** WHAT TO PRODUCE **
Each line of the entries, from the first to the line containing "Task: Click the CED group header cell", is to be transcribed exactly as it stands; include no other lines.

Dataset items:
*** Begin section ***
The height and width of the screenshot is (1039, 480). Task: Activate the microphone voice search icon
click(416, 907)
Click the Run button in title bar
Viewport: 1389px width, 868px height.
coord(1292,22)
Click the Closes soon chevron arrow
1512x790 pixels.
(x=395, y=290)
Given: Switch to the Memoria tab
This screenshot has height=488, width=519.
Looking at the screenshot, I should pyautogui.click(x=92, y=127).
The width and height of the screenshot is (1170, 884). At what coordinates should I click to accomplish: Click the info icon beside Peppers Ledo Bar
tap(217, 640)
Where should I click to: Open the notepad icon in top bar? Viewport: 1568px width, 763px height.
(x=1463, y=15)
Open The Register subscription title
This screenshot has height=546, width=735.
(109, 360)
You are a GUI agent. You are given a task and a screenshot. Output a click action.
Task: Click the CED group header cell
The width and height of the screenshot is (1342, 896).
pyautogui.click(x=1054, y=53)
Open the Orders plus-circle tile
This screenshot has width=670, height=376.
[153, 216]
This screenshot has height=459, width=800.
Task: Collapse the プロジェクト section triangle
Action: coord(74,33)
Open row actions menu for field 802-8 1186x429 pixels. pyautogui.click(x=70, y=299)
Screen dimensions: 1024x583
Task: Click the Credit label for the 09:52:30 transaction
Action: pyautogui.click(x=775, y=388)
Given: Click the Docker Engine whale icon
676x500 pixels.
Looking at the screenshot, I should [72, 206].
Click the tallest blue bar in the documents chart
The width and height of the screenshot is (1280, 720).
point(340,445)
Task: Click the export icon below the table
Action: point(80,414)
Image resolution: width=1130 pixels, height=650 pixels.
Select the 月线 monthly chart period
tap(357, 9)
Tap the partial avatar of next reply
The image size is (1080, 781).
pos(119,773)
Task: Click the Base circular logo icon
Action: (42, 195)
*** End section ***
** RESPONSE FOR THIS EXERCISE **
The height and width of the screenshot is (1039, 480). Task: Activate the microphone voice search icon
click(416, 907)
Click the Run button in title bar
Viewport: 1389px width, 868px height.
coord(1292,22)
Click the Closes soon chevron arrow
1512x790 pixels.
(x=395, y=290)
Given: Switch to the Memoria tab
This screenshot has height=488, width=519.
Looking at the screenshot, I should pyautogui.click(x=92, y=127).
The width and height of the screenshot is (1170, 884). At what coordinates should I click to accomplish: Click the info icon beside Peppers Ledo Bar
tap(217, 640)
Where should I click to: Open the notepad icon in top bar? Viewport: 1568px width, 763px height.
(x=1463, y=15)
Open The Register subscription title
This screenshot has height=546, width=735.
(109, 360)
You are a GUI agent. You are given a task and a screenshot. Output a click action.
Task: Click the CED group header cell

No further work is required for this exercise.